Temel cevap olarak "Vallaha ben iki saattir ha bu masada kendime göre pişti oynuyorum, bu ikisinin ne oynadığını ben de bilemedim." demiş.
Uzun zamandır dünya gündemine oturan, kütle olarak koca dünyada 1 Kğ bile etmeyen ama bütün coğrafyalarda toplu katliamlar yapan Coronavirüs balasıyla yapılan mücadelede, Devletimiz ve sağlık teşkilatımız hakikaten takdire şayan bir şekilde süreci cansiperâne çalışarak idare etti. Hem de dünya ülkelerine de yardım yapacak bir şekilde.
Kendi içimizden bir kesimin de Türkiye’nin bu süreçte çuvallaması, sağlık sisteminin iflâs etmesi ve ölümlerin daha fazla olması, dolayısıyla virüsün zaptedilemez bir şekilde yayılması için beklediği de malum. Bu konuda yazılacak çok şey var ama detayları millet biliyor.

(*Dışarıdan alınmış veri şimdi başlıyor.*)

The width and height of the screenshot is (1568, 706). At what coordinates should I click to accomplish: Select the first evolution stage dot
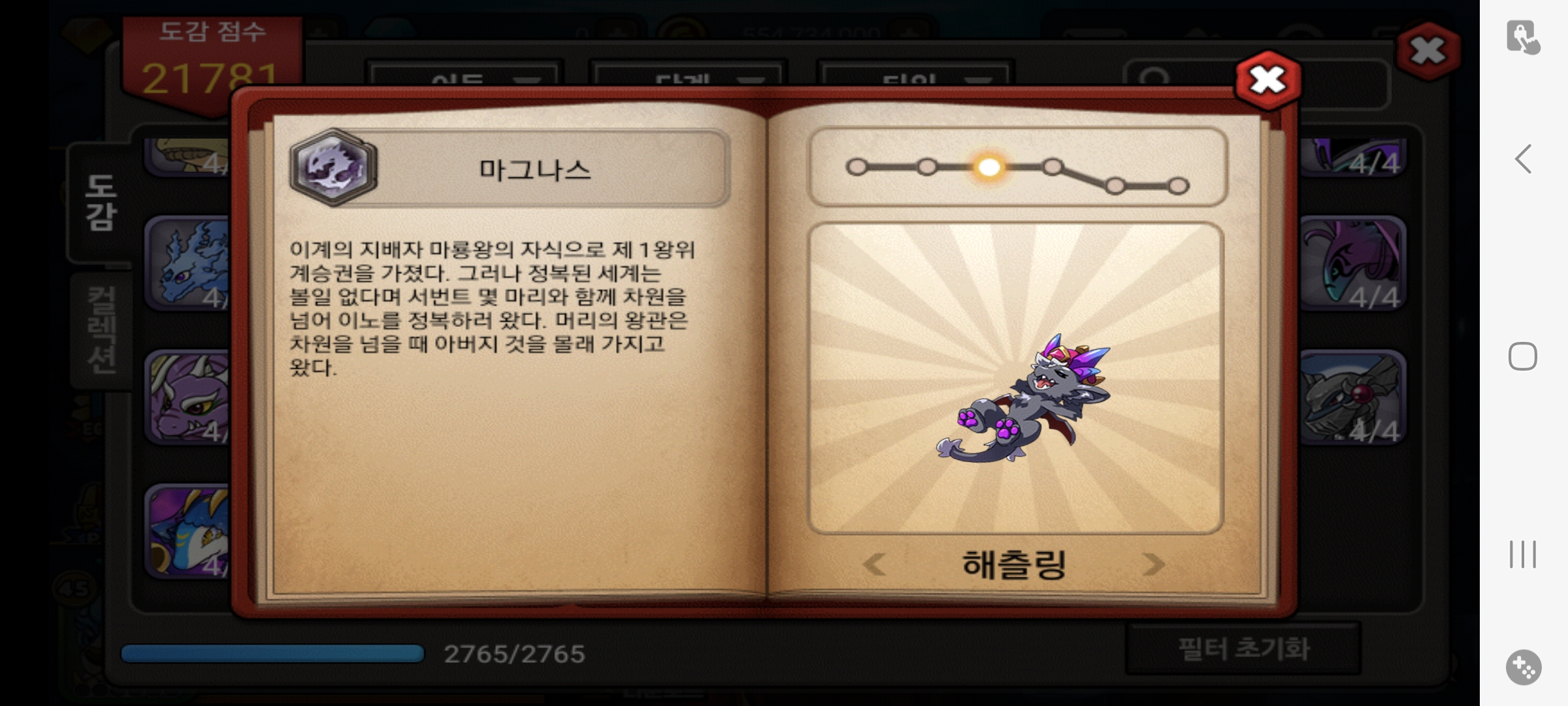857,167
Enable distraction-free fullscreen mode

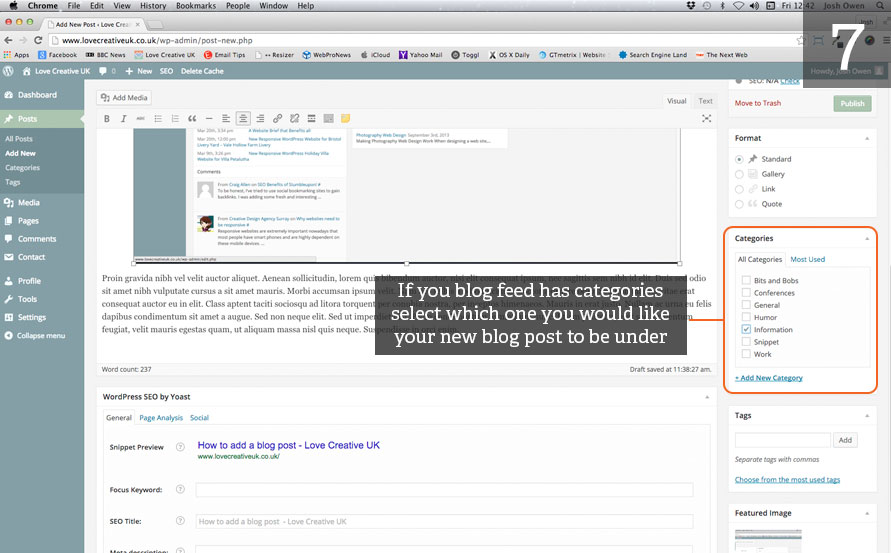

Sağlık çalışanlarının yaşadığı sıkıntılar, aşırı yorgunluk, evlerinden, ailelerinden mahrumiyet, hastalığa yakalanma ve vefat haberleri herkesin bildiği gerçekler.

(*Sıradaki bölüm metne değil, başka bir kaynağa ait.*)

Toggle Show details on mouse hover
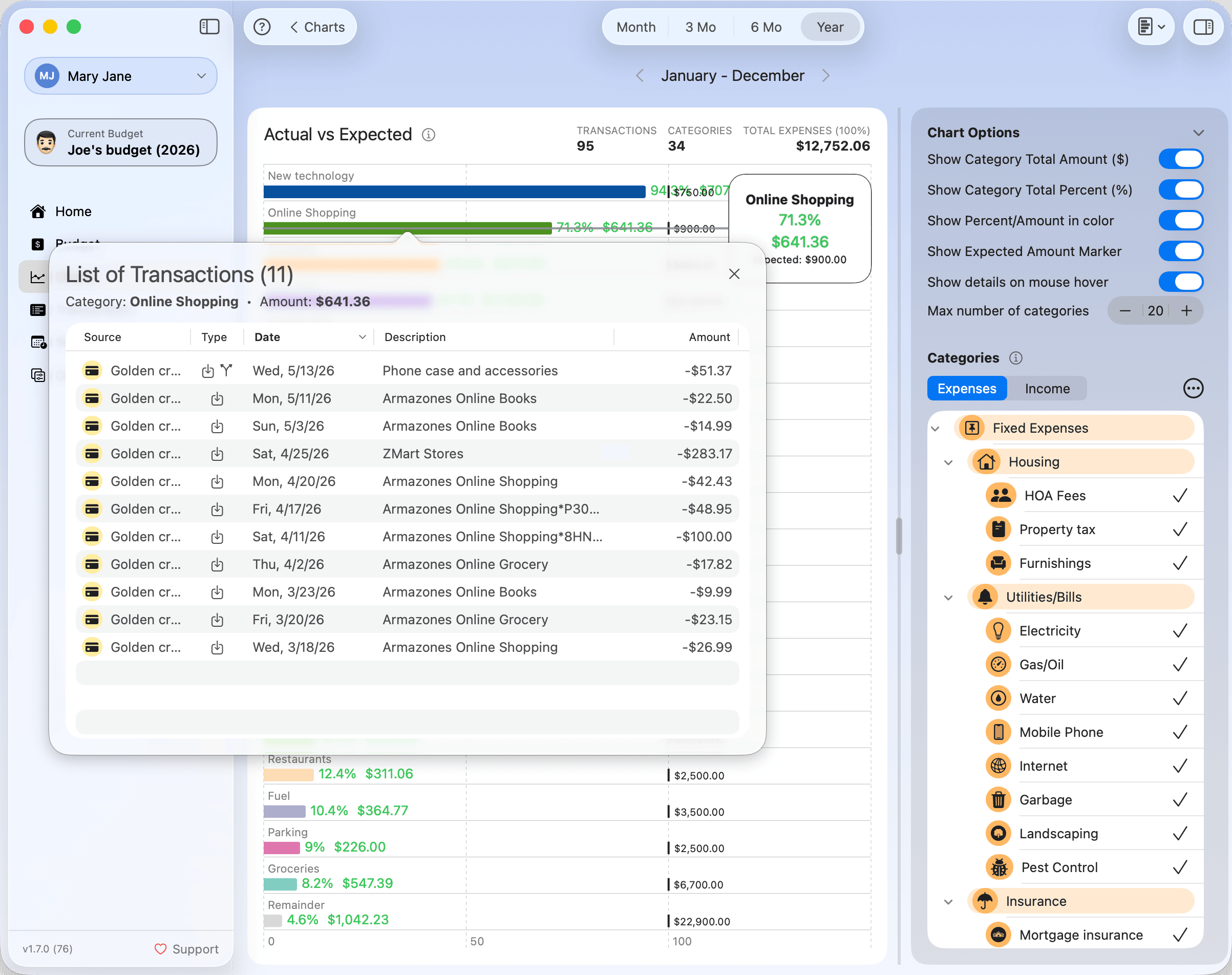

Başta temizlik olmak üzere, herkes evinde kalsın, kendini izole etsin ki, hem virüsün yayılması engellensin hem de hastanelerin tedavi ve yoğun bakım kapasiteleri zorlanmasın mantığıyla çok kapsamlı tedbirler alındı ve görsel medya yoluyla da toplumsal bir bilinç oluşturulmaya çalışıldı.
Bu gece saat 22.00’da 30 büyük şehirde iki günlük sokağa çıkma yasağının 24.00’da başlayacağı ilân edildi. Saat 23.00-24.00 arası televizyon ekranlarından ve sosyal medya paylaşımlarından gördüğüm manzaralar dehşet vericiydi. Marketlerde, fırınlarda, benzinliklerde kuyruklar, izdihamlar, kavgalar vs ürkütücü ve utanç vericiydi.
Tedbir mesafesi (bireysel, sosyal mesafe) 1,5 metreden 1,5 santimetrenin altına düşmüş, kolalar, cipsler, vs havalarda uçuşuyor. İki gün evden çıkmadan açlıktan ölünmez, hatta çoğunun mevcut stokları iki ay yeyecek kadar bile var. Ama petrol istasyonlarındaki yakıt kuyruğunu anlayabilmek mümkün değil. Evden çıkmayan adam deposu dolu arabayla ne yapacak acaba?
Eve ekmek götürmek mi, marketten virüs getirmek mi, hangisi gerçek?
Âdeta "virüs iki saatte bütün herkese nasıl bulaştırılır" sorusunun cevabıydı, bu yaşananlar.
Tarihiyle, kültürüyle, ahlâkı ve vicdanıyla, adaletle dünyaya bir zamanlar nizam veren millet, bugün de dünyaya virüs salgını sebebiyle insanî ve tibbî yardım götüren millet, bu gece dünyaya bu rezil görüntüleri vermemeliydi.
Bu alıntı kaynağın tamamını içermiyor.